In a few words, what is the current status of the Coronavirus? (lockdown, curfew, new regulations in place, etc)

  • There has been an increasing number of persons testing positive for the virus and a small but steadily increasing number of deaths. The Federal Government imposed a lockdown on Lagos State, Ogun State and the Federal Capital Territory (“FCT”), Abuja and enacted several new quarantine regulations.
  • This was for an initial period of 14 days from March 31 to April 14 and has now been extended for a further 14 day period, to expire at the end of April, 2020. The Government has also intensified efforts at case identification, testing and isolation.
  • The main challenge has been inadequate health care infrastructure and facilities for testing, isolation and treatment, as well as protection for frontline health care personnel. Government, assisted by the private sector is working hard to cover the gaps. Many temporary facilities and equipment have been provided. It remains to be seen whether the momentum will continue as a base from which better healthcare system and facilities will spring up.

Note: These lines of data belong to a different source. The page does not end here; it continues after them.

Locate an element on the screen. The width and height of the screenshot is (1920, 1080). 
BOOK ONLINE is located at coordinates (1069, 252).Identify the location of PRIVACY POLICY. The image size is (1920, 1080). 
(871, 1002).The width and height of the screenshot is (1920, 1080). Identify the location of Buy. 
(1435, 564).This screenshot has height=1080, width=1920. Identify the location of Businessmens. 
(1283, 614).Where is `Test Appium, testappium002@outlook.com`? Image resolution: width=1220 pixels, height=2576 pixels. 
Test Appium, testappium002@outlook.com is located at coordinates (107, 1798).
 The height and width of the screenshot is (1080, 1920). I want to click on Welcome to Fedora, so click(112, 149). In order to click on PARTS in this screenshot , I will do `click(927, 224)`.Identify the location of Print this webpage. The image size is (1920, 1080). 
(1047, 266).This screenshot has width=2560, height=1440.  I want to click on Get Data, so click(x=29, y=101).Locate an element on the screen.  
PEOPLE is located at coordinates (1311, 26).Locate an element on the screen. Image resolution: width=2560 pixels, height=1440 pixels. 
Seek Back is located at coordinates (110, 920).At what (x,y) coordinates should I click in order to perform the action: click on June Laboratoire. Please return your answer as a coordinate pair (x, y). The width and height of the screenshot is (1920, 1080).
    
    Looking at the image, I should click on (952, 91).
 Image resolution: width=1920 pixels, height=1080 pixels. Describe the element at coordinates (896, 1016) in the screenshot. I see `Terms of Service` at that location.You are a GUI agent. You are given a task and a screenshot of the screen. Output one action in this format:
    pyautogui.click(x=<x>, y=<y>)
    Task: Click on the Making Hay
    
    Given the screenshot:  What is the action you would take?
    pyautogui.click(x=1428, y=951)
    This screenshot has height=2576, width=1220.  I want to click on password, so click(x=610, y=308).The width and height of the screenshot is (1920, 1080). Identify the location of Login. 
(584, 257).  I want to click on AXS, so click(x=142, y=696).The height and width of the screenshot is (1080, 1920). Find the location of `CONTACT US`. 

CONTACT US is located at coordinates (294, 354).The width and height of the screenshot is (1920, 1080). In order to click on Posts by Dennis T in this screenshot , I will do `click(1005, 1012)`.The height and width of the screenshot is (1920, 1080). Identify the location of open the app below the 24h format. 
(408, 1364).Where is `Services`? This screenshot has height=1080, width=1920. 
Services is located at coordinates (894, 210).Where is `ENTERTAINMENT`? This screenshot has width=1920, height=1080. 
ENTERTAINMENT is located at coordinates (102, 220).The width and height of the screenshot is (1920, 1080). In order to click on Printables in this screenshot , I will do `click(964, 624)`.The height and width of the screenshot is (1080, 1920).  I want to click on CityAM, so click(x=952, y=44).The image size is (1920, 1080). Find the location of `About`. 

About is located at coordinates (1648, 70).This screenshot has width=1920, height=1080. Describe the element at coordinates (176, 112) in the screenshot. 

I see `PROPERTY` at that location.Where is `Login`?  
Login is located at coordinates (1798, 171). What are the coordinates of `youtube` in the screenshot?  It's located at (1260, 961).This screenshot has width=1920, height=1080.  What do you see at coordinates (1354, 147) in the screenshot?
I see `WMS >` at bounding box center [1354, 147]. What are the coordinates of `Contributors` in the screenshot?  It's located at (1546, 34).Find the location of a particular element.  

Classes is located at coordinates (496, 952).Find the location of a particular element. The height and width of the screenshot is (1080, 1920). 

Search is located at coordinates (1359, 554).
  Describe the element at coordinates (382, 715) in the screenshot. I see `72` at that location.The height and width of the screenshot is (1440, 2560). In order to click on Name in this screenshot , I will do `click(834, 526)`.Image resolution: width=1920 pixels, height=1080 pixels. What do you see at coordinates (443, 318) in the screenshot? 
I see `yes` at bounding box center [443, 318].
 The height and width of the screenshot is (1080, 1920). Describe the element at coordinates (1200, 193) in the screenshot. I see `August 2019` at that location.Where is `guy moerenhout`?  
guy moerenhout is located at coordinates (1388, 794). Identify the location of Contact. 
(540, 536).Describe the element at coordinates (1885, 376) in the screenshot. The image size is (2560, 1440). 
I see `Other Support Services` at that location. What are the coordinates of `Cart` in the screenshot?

What is the impact on your industry?

  • As you know, I am a Mediator, Attorney and ADR practitioner.
  • Law courts and ADR centres and institutions are affected by the Lockdown. This can only worsen the backlog of cases. The silver lining is that the industry is fast embracing on-line solutions especially in the case of Mediation. Professional Development also stands to gain a lot as there is a profusion of webinars and online Zoom (and other providers) telephone and video conferencing courses, webinars, debates, and dialogues for professional education and development.
  • For example, we are most likely to see an upsurge on Online Dispute Resolution, as well as court processes.
  • Many lawyers are rethinking the place of physical offices and reviewing the options of shared and virtual offices. Tradition is being challenged in ways we did not have the time to address but for the virus and consequential lockdowns and WFH.

Do you have an example of something positive being done by your organization, your government or else to fight COVID-19?

  • Many relief funds have been set up by public spirited individuals, especially in the local communities. The Nigerian Bar Association is also making arrangements to offer some help to young attorneys to help cushion the effects of the lockdown on their incomes.
  • Many educational institutions have offered their webinars and other courses either free or at highly reduced fees.
  • The Mobile phone companies have introduced all sorts of relief packages ranging from free texts, free/reduced fee data packages and bonuses.
  • Particularly pleasing is the efforts of individuals in their neighbourhoods. A friend is providing food and water for his disadvantaged neighbours. Such initiatives abound by churches, mosques and other organizations. Surely, despite all, it is not right to define Nigeria by corruption but by the generosity of its citizens and care for one another.